Shop for Dell computers with AMD processors in retail stores. See our retail partners for details.

Computers with AMD processors are not available online.

This move would be a big blow to AMD, which relished the opportunity to partner with a big-name OEM like Dell -- a company that it tried for years to crack.

Customers who wish to purchase AMD-based Dell machines in the future will instead have to go to brick-and-mortar stores like Best Buy, Staples, Wal-Mart or Sam's Club. Any exposure is better than none, but Dell derives the vast majority of its sales from its online business so AMD will clearly be missing out.

The news of Dell giving AMD the boot online couldn't come at a worse time for the Sunnyvale, CA-based company. AMD reported 2007 revenue of $6.012 billion and a net loss of $3.379 billion. AMD is still struggling with the remnants of its 2006 purchase of ATI -- ATI is also now worth 30% less than AMD's original purchase price.

Dell has also had a mixed bag of news in the past few months. The computer giant was able to slip past HP as the top computer marker in the U.S. for 2007. Dell commanded 31.4% of the U.S. market last year compared to 26.1% for HP.

On the other hand, Dell announced the decision to close its Canadian call center resulting in the loss of 900 jobs and close all 140 of its Dell Direct Store kiosks around the U.S.

Updated 2/8/2008
We recently spoke with a Dell representative Anne Camden who wished to clarify the recent happenings on Dell's website. First of all, Dell has since removed the "Computers with AMD processors are not available online" disclaimer from its website. Whether this was a slip-up on Dell's part remains to be seen.
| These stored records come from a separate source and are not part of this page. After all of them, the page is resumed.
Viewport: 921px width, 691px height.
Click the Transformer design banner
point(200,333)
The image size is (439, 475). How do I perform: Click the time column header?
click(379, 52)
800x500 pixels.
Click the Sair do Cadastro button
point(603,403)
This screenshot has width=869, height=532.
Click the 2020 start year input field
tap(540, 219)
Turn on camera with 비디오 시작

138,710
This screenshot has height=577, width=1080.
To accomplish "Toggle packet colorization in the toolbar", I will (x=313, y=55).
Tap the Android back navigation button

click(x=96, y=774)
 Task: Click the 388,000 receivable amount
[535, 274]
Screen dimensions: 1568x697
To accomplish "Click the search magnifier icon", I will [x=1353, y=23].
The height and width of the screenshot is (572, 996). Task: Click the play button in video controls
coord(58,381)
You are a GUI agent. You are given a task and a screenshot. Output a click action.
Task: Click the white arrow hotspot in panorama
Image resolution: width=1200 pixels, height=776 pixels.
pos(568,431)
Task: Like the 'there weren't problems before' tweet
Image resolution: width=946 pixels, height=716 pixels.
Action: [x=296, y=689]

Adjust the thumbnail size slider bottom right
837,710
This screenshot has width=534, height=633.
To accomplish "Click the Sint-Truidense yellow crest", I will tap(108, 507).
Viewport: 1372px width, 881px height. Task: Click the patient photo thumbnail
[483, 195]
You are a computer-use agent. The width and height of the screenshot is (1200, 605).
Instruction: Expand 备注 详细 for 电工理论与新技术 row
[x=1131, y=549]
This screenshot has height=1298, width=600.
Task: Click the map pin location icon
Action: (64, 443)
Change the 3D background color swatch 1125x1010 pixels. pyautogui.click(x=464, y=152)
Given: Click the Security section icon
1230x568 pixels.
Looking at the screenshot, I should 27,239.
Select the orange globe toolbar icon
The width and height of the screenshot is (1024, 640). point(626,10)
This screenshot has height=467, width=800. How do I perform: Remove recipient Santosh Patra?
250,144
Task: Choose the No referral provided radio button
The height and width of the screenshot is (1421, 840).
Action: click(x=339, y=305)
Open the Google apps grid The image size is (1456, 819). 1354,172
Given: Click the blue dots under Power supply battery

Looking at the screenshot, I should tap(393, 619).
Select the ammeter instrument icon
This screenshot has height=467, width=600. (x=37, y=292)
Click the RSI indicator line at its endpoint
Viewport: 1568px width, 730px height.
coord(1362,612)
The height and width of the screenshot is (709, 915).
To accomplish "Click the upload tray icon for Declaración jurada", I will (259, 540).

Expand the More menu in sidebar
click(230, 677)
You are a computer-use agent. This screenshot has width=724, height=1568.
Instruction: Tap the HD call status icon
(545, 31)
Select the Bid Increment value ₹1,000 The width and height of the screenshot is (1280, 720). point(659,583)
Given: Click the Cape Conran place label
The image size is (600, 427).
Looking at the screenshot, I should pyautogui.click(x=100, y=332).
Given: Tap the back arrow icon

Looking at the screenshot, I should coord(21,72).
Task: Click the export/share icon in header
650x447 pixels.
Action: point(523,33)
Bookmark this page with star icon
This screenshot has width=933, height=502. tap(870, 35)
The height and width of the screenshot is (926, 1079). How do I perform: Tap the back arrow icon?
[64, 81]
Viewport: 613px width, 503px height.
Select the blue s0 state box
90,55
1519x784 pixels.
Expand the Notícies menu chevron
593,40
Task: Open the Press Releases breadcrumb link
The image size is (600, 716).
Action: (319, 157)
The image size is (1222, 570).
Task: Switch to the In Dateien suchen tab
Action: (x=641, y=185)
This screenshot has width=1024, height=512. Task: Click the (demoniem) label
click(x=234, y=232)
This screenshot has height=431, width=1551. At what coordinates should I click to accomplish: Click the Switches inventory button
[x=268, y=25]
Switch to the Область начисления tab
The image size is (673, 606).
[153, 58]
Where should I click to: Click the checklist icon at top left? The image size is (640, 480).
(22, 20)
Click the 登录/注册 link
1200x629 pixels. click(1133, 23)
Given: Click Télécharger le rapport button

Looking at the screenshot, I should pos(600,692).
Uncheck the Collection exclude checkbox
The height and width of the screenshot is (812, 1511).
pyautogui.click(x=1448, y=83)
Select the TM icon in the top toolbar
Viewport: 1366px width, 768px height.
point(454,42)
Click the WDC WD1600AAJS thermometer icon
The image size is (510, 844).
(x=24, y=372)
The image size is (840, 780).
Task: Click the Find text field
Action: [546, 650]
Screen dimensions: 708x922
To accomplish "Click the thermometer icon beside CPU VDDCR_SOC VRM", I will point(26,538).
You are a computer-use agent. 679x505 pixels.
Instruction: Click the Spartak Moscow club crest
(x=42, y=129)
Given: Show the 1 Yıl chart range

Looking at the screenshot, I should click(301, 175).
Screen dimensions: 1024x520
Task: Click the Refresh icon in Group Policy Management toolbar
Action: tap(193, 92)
Secondly, Dell Latitude, Vostro and Optiplex systems using AMD processors will continue to be made available on Dell's website.

Finally, AMD-based Inspiron notebooks will no longer be offered on Only the Energy Star 4.0 Inspiron 531 desktop lives on through Inspiron notebooks and the rest of the Inspiron desktop family will only be available from retail stores such as Wal-Mart and Staples.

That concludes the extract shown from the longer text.